VA loans are government-backed loans offered by mortgage lenders to service people and veterans. VA loans don’t require any down payment, making this a suitable first home buyers program for eligible borrowers. The following people may apply for a VA loan: veterans who have served at least 90 consecutive days of active service in wartime or 181 days of active service in peacetime; members of the National Guard and Reserve who have served at least 6 years; and spouses of veterans who died in the line of duty or as a consequence of a service-related injury.
Like other government-backed loans, lenders may only offer USDA loans to borrowers who meet the qualifying requirements–namely, purchasing in a rural or semi-rural area. USDA mortgages offer 100% funding but do require monthly PMI until you reach 20% equity.
Whenever a lender provides a mortgage loan to a borrower, they take on a certain amount of risk because there is never a 100% guarantee that the borrower will have the ability to pay back the entire loan. The best protection for the lender is the property itself, which the lender can seize or foreclose if the borrower defaults on payments. The other way lenders protect themselves is by running a background check on the borrower.
When assessing a borrower, the lender is likely to take into account credit score, income, expenses, and the size of the down payment. In order to run an assessment, your lender is likely to ask for the following:
The monthly payments on a mortgage comprise principal, as in the amount remaining on your loan, and interest, as in the money the lender collects for providing the loan. Your APR, or annual percentage rate, consists of the interest rate plus certain other lender fees. The lower the interest rate / APR, the lower your monthly payments to the lender.

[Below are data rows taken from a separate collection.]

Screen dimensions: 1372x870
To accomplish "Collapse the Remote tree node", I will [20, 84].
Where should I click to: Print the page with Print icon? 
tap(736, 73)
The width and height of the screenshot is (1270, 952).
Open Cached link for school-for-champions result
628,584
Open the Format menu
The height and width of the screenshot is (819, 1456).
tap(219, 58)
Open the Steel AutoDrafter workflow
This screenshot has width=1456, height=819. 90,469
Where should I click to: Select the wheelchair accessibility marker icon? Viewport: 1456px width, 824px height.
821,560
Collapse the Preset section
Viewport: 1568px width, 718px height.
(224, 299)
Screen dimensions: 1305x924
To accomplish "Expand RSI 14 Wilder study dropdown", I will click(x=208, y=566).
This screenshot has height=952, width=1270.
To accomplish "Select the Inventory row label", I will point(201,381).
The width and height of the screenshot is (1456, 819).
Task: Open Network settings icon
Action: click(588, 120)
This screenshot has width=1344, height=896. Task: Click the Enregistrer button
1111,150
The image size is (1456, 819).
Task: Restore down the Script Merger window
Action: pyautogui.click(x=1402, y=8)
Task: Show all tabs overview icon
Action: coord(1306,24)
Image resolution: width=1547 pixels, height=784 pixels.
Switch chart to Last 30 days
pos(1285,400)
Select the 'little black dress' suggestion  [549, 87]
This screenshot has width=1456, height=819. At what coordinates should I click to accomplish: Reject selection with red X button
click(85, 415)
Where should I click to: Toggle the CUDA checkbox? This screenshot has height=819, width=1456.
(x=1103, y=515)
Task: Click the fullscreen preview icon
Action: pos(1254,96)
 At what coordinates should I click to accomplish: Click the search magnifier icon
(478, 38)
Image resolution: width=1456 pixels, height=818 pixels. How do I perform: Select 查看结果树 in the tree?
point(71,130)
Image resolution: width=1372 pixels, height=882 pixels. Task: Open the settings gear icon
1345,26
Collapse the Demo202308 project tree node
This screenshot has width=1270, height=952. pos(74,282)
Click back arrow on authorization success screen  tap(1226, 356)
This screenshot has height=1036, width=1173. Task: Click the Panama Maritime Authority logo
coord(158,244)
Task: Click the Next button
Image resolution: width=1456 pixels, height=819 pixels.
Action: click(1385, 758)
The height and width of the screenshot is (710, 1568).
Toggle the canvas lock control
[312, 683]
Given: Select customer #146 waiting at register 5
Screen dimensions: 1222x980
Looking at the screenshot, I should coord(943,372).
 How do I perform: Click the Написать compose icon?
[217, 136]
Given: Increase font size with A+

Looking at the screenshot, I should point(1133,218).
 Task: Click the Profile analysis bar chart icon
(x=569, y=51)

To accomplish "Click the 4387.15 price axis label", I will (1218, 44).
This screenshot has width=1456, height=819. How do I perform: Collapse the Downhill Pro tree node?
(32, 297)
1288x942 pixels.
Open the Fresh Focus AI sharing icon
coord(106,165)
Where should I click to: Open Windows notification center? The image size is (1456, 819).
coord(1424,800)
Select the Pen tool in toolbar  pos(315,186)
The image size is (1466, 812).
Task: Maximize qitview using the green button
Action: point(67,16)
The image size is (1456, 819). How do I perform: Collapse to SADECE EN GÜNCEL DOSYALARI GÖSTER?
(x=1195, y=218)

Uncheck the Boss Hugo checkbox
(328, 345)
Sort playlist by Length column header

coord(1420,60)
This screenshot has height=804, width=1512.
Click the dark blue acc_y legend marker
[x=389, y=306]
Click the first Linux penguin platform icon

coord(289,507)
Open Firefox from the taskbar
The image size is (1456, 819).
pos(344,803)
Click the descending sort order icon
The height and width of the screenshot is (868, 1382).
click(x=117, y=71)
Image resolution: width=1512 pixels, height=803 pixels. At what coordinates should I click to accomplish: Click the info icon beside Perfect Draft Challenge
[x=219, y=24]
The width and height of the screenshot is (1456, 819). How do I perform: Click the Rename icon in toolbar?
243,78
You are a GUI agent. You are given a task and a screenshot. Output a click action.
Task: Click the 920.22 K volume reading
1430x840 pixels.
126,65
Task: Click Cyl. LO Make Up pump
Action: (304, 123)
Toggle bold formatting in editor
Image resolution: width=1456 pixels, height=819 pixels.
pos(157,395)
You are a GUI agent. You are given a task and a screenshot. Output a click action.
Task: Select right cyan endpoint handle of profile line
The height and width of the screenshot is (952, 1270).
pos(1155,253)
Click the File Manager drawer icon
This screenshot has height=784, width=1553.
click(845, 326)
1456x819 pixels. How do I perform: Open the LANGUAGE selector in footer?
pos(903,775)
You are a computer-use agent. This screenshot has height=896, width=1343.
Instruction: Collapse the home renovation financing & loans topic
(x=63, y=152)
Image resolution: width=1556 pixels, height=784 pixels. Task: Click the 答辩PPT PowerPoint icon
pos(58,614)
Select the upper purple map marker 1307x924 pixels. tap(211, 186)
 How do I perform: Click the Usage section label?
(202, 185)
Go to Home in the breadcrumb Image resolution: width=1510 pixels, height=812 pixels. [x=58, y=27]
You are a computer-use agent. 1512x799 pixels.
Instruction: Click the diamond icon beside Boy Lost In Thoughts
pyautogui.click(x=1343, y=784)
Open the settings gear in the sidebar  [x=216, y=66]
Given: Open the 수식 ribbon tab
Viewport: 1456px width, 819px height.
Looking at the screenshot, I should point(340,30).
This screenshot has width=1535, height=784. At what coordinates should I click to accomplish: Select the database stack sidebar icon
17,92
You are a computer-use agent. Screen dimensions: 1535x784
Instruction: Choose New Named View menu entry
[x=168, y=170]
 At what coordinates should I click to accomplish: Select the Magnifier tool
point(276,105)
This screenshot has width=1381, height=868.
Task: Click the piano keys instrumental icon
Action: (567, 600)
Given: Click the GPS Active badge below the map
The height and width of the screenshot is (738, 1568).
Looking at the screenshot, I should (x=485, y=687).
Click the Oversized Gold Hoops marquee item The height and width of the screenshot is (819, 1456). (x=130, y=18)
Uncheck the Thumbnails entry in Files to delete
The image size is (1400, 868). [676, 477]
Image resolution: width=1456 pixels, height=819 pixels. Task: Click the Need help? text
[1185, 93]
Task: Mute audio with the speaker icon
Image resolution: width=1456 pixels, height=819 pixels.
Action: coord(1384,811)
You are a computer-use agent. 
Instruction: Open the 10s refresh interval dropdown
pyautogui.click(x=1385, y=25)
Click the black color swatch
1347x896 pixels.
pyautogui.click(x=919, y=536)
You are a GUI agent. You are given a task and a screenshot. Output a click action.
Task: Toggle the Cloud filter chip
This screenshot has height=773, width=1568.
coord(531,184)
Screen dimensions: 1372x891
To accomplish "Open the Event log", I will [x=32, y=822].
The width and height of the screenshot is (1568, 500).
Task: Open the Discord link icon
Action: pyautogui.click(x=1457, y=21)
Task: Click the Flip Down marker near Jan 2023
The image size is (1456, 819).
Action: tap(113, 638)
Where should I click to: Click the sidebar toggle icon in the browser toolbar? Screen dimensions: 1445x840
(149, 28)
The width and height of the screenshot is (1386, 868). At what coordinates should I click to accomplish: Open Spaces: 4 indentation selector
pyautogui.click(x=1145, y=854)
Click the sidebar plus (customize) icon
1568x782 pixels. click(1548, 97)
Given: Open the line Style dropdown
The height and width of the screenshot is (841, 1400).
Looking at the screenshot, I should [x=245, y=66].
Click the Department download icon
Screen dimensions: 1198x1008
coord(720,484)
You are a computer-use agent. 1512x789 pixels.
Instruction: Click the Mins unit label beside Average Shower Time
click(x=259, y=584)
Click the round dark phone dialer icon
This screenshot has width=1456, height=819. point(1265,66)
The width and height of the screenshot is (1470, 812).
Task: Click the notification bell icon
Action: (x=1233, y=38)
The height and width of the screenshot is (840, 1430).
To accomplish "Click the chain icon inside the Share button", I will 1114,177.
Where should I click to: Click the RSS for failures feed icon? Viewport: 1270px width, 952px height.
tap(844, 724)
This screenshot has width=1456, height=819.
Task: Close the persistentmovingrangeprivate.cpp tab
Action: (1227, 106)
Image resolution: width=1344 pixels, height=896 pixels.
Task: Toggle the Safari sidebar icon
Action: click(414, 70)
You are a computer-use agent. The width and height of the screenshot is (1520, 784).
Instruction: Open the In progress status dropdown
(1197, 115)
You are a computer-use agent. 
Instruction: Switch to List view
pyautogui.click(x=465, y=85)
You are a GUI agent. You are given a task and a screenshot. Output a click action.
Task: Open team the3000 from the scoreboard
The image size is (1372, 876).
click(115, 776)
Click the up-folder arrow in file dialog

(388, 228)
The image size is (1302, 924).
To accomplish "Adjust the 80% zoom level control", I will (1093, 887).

The repayment term, or loan duration, is another important factor when comparing mortgages. The typical repayment term is 15-30 years although some lenders offer mortgages with terms as short as eight years. There is no right or wrong when it comes to repayment terms; what’s best for you depends largely on how much you can afford to pay each month. The shorter the term, the higher your monthly payments but the less you’ll pay in interest over the life of the loan. The longer the term, the lower your monthly payments but the more you’ll pay your lender in the long run.
Closing costs are the fees and charges owed to the lender when the loan begins and usually range from 2-6% of the loan value. Therefore, if you take out a $300,000 loan and your closing costs are 3%, this means you’ll pay the lender $9,000 in upfront fees. Closing costs may include origination fees, property appraisal, title fees, taxes, and various other costs–some of which go directly to the lender and some which the lender collects on behalf of third parties. Closing costs vary from lender to lender, so knowing each lender’s approximate closing costs can assist you in doing a proper comparison.
Gone are the days when you had to walk into a physical branch to apply for a mortgage. These days, many mortgage lenders let you apply online, sometimes through a fully automated online mortgage platform and other times with phone assistance from a loan agent. If convenience is important to you, then keep an eye out for digital-friendly lenders.
Customer service is always important, but even more so when we’re talking about six-figure deals. Always search for a lender that’s transparent about rates and fees, open about the requirements, and has good reviews. Be suspicious of lenders that hide or make it difficult to find important information.